----- The records
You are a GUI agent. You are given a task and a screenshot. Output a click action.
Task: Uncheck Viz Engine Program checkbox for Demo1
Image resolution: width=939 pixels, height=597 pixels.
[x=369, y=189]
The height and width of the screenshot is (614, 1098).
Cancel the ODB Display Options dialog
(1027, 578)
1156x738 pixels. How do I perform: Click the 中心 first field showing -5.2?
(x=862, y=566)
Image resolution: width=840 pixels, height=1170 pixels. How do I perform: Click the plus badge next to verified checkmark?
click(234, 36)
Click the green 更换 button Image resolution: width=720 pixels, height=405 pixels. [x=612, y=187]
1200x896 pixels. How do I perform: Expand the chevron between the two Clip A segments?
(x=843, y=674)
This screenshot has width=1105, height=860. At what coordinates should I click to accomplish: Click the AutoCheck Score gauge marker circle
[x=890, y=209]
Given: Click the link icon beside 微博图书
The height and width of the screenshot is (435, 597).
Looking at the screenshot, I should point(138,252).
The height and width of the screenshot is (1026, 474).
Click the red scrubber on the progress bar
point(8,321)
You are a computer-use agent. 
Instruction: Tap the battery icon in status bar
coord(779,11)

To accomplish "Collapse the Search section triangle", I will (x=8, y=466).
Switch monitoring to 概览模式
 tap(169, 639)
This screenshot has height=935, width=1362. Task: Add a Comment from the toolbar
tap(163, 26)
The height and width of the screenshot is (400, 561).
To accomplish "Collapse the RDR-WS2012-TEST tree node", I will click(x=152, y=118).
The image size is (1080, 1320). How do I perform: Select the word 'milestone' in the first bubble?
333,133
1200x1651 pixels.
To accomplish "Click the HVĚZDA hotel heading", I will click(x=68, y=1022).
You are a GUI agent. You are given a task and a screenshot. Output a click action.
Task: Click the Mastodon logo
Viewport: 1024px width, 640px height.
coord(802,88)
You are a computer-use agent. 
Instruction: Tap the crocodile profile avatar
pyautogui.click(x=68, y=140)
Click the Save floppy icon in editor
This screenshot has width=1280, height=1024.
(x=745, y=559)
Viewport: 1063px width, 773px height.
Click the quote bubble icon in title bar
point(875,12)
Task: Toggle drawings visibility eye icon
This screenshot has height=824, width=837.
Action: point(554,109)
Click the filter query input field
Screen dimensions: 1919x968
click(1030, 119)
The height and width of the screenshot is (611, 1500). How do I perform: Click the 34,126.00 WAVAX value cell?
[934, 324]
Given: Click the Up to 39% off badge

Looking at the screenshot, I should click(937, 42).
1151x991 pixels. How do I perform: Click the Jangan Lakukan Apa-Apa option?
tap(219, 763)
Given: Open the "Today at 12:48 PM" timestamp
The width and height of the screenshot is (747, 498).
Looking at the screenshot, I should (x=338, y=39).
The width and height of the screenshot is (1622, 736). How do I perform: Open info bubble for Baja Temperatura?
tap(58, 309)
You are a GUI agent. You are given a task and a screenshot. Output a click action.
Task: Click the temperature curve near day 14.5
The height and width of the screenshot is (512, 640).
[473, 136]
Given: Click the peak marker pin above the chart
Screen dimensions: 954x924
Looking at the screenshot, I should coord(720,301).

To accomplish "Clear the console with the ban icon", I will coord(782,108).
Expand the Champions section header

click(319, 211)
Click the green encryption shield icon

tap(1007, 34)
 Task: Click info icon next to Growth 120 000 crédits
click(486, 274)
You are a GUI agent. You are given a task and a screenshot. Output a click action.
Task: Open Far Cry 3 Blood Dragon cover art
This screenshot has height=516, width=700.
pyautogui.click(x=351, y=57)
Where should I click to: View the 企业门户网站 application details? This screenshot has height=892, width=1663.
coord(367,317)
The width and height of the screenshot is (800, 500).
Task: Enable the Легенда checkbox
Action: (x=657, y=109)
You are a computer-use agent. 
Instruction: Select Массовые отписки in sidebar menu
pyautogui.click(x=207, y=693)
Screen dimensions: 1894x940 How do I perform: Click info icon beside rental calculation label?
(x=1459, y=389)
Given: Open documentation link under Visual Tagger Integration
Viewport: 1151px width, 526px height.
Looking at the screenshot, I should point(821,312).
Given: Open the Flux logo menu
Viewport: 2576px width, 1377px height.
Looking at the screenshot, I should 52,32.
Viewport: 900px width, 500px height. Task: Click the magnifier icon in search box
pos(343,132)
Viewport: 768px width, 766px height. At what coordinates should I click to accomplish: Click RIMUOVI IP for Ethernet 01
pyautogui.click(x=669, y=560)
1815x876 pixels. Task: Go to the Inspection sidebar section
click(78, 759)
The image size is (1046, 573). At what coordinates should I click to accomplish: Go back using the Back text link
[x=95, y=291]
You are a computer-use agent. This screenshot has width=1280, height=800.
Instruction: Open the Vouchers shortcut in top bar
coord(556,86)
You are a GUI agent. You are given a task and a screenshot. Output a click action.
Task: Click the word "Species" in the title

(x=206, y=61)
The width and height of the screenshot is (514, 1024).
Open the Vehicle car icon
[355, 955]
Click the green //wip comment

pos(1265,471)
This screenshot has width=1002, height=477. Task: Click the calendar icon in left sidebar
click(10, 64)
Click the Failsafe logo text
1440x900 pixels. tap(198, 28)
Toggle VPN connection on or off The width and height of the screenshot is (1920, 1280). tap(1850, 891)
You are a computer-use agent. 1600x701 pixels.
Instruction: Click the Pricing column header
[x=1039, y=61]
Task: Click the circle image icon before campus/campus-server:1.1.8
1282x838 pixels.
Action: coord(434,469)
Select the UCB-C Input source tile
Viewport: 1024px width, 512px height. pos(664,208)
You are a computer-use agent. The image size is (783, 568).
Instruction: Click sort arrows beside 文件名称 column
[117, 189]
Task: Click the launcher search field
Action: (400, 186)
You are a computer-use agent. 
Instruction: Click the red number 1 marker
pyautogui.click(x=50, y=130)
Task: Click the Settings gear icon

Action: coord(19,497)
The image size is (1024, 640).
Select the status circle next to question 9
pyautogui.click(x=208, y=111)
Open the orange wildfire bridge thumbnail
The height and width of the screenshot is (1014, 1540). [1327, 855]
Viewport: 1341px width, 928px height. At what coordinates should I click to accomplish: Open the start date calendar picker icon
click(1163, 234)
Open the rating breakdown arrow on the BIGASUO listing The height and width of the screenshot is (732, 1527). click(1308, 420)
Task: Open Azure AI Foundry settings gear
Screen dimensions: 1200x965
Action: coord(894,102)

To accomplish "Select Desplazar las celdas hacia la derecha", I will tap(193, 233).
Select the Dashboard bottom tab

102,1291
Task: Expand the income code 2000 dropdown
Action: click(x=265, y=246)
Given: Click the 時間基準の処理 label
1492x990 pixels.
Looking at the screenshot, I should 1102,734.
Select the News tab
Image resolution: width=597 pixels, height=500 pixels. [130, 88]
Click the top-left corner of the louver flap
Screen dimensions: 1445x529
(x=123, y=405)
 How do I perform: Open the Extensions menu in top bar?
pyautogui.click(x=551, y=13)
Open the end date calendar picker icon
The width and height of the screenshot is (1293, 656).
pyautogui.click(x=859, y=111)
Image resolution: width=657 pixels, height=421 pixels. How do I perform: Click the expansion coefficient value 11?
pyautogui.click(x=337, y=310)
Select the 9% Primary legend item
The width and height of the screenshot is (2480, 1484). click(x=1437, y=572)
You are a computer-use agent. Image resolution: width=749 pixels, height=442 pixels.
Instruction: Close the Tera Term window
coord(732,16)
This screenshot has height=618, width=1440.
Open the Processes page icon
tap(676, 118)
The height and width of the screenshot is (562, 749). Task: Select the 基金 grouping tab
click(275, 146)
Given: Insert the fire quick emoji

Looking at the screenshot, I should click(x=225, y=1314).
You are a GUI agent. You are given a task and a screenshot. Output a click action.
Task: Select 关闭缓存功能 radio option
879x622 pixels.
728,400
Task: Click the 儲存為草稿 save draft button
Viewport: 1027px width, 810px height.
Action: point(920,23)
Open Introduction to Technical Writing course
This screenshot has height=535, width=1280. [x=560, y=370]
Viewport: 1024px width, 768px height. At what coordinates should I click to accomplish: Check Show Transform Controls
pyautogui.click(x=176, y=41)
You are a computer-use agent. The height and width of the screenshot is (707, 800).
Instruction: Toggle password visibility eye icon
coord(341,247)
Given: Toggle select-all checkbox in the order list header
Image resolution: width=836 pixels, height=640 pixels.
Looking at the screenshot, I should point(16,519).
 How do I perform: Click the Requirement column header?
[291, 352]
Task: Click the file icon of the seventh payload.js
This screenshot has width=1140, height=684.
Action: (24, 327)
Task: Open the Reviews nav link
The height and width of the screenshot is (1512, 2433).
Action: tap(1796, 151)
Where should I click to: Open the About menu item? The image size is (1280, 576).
----------
### What is needed
Show every line of the material above in which "will" is present.

### Result below
To accomplish "Collapse the Search section triangle", I will (x=8, y=466).
To accomplish "Collapse the RDR-WS2012-TEST tree node", I will click(x=152, y=118).
To accomplish "Click the HVĚZDA hotel heading", I will click(x=68, y=1022).
To accomplish "Clear the console with the ban icon", I will coord(782,108).
To accomplish "Select Desplazar las celdas hacia la derecha", I will tap(193, 233).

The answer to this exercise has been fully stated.